Lest We Forget… Fire Safety And Protecting ‘Higher Risk’ Residents In Future

This month, on the 14th of June, sees the sixth anniversary of the Grenfell Tower Disaster which – eventually - led to the introduction of the Building Safety Act 2022.

The Act came into force on the 1st of April this year; and while providing further necessary protections for residents in high rise buildings, there is more work for busy conveyancers.

The legislation reflects the recommendations made by Dame Judith Hackitt in her review of fire safety and building regulations after the tragedy that claimed the lives of 72 people.
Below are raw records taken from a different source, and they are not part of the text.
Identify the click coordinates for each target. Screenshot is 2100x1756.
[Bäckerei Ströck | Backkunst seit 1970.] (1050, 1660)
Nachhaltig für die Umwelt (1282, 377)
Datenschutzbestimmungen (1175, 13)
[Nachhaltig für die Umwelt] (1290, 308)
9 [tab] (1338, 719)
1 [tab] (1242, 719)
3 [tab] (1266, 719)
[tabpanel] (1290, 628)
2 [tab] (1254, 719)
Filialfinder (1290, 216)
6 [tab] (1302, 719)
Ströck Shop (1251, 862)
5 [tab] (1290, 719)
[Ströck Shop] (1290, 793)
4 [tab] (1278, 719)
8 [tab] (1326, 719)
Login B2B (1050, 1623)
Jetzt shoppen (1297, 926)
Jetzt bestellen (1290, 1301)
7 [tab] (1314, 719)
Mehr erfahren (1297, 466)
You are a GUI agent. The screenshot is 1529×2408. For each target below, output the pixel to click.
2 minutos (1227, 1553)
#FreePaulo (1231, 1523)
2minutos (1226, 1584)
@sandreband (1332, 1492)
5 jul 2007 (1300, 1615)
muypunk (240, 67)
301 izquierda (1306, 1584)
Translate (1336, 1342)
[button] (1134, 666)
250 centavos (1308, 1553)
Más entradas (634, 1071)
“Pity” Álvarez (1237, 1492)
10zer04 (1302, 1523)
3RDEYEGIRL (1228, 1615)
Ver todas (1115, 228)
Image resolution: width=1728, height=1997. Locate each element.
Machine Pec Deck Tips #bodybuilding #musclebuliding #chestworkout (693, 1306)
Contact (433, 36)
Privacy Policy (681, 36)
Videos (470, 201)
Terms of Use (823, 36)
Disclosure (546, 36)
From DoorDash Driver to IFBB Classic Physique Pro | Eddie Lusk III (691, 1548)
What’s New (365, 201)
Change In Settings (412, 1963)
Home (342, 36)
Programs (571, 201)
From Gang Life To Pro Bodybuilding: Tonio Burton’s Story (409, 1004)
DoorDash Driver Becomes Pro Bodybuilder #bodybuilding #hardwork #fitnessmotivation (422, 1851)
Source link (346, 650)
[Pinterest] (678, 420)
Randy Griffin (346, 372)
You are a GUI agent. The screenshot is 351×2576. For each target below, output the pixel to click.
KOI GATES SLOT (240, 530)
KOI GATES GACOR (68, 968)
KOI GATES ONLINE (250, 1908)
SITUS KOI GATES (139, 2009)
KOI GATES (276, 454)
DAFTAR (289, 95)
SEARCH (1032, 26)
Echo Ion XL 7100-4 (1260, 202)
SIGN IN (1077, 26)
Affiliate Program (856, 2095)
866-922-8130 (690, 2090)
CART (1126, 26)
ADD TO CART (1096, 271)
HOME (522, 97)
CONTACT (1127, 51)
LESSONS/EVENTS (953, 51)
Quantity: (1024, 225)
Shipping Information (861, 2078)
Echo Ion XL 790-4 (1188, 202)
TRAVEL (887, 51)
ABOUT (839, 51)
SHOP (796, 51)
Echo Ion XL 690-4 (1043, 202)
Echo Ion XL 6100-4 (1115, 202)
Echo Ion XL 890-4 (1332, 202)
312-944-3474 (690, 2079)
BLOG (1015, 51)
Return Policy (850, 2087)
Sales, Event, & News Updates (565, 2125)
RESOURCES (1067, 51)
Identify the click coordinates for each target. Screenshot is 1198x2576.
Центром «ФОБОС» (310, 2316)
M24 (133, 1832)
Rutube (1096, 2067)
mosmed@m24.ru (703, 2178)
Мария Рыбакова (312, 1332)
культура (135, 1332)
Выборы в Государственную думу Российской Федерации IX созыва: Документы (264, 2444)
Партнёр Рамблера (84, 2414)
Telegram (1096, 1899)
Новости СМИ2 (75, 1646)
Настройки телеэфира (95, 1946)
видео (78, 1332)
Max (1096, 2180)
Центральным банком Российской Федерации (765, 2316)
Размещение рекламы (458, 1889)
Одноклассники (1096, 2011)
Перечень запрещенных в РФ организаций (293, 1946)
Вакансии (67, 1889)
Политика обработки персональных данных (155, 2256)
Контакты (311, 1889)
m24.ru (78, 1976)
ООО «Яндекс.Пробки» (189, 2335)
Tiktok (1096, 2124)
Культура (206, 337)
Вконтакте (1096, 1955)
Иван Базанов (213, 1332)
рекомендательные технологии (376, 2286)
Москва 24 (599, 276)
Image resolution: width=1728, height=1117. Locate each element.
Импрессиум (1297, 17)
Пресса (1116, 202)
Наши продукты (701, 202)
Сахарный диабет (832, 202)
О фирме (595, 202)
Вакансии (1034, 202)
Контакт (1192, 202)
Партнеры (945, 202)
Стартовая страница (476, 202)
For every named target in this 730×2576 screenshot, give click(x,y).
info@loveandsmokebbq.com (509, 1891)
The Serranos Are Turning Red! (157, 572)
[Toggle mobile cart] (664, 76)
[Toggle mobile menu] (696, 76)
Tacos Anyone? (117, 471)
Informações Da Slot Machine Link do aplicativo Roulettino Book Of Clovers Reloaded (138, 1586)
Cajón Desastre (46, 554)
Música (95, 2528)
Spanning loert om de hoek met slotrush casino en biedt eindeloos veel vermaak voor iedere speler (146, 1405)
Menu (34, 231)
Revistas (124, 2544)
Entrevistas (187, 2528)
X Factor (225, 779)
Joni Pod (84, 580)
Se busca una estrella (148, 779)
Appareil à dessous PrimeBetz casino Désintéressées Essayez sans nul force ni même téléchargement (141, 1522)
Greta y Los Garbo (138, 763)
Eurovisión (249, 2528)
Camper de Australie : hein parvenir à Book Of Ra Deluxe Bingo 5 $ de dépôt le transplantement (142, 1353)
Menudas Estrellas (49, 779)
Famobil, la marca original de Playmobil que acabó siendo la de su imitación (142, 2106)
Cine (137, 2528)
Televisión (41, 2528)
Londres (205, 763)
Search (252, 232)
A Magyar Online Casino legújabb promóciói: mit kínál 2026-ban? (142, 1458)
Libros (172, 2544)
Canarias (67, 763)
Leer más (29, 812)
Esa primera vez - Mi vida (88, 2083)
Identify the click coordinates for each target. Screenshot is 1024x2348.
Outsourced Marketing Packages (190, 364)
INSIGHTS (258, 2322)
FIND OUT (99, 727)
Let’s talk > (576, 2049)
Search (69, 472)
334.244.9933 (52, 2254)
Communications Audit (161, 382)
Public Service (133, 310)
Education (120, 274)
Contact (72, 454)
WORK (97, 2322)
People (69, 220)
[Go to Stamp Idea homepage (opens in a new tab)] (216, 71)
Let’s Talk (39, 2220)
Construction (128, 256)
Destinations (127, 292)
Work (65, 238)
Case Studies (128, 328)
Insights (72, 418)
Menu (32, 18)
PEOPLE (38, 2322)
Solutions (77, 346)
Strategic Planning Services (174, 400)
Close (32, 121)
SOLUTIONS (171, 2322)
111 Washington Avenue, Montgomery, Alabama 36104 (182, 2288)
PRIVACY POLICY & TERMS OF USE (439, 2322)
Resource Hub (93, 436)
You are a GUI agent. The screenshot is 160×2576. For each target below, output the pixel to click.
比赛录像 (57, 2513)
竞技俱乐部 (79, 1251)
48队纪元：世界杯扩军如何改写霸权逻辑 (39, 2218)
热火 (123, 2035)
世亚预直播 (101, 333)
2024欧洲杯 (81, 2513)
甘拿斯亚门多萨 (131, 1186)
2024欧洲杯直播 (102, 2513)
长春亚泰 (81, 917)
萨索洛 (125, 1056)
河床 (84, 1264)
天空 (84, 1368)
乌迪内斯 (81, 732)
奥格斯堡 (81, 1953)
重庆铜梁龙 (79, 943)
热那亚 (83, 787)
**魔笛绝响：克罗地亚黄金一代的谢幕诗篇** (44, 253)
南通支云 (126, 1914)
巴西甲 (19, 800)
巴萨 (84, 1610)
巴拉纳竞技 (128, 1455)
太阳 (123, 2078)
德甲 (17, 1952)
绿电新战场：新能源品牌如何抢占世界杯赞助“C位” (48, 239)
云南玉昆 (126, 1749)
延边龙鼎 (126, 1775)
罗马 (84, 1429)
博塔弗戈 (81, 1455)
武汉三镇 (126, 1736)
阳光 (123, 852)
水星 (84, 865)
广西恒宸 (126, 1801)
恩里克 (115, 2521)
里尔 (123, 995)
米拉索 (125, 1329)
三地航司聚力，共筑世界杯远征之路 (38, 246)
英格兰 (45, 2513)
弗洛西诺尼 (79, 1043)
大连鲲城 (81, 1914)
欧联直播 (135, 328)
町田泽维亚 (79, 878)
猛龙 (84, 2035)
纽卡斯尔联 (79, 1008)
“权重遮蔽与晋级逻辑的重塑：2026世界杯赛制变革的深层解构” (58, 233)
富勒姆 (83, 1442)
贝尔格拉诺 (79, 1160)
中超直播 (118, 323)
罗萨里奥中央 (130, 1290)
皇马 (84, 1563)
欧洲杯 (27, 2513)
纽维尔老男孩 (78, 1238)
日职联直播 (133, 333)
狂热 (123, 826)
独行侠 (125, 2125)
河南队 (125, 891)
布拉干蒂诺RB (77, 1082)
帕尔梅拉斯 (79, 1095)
Though related guidance has been sorely lacking –the Conveyancing Association has stepped up to the plate with detailed guidance specifically for conveyancing firms. Practitioners will also note that the Leasehold Property Enquiries form has been updated to account for the new duties and responsibilities under the Act.

What’s new?

This new legislation imposes new duties on those responsible for the build and management of fire and building safety in ‘higher risk buildings’ i.e. those which are over 18 metres high or 7 storeys or more, contain at least two residential units and are occupied. (There are also provisions in respect of defects in self-contained buildings which are at least 11 metres or 5 storeys high).

And note that the rules do not only impact new builds - existing buildings are affected by the new rules if they are occupied. (Leaseholder-owned buildings are not within scope).

Two new important roles have also been created:

  • A Building Safety Regulator (who has powers of enforcement) – all higher risk buildings must be registered with the regulator within 6 months (of 1 April) or prosecution could follow
  • Accountable Persons (landlords and freeholders responsible for repair of the building).

Empty apartment blocks

Even though the new legislation does not theoretically apply to unoccupied high rise apartment blocks, it would be prudent to comply with the duties if it’s intended to have the property occupied in future.

Note also that, for instance, the Housing Act 2004 gives the local authority powers to ensure properties – even potentially those that are unoccupied - are safe and suitable to live in.

If you’re acting for the seller of an unoccupied flat, for instance as the leaseholder has died, it’s important that suitable unoccupied home insurance is in place to cover the risks. Standard buildings insurance is unlikely to be sufficient if the flat is empty longer term, but Practice Enterprise’s own unoccupied property insurance is a dedicated and cost-effective product designed with Watchman Insurance for these scenarios.

What does this mean for conveyancers?

The Act has significant implications for conveyancers, not least because of the introduction of Leasehold Deeds of Certificate and the Landlord’s Certificate.

  • If you’re acting for the seller of a flat falling within scope of the Act, a Leaseholders’ Deed of Certificate must be served on the landlord. This ‘self-certificate’ sets out the information required for the purposes of applying for leaseholder protection against remediation costs (a prescribed form is provided in Schedule 7).
  • A landlord must provide a tenant with a Landlord’s Certificate in specific circumstances, eg within 4 weeks of a leaseholder notifying them of an impending sale; and when the landlord intends charging the tenant remediation costs through the service charge. Without a certificate, remediation costs cannot be passed on to leaseholders. The prescribed form for the certificate can be found here.

The CA’s immensely useful Conveyancer Guide covers the above key areas, as well as how to determine the building’s height and number of storeys; what relevant defects are covered; and who bears responsibility and for what.

It also includes useful FAQs and a range of questions to consider when dealing with transactions involving relevant buildings.

Conveyancers will also need to check whether it could be risky to act for a mortgage company where the property is a higher risk building within scope of the Act. They must check CML Handbook Part 2 for the lender’s specific instructions before deciding how to proceed.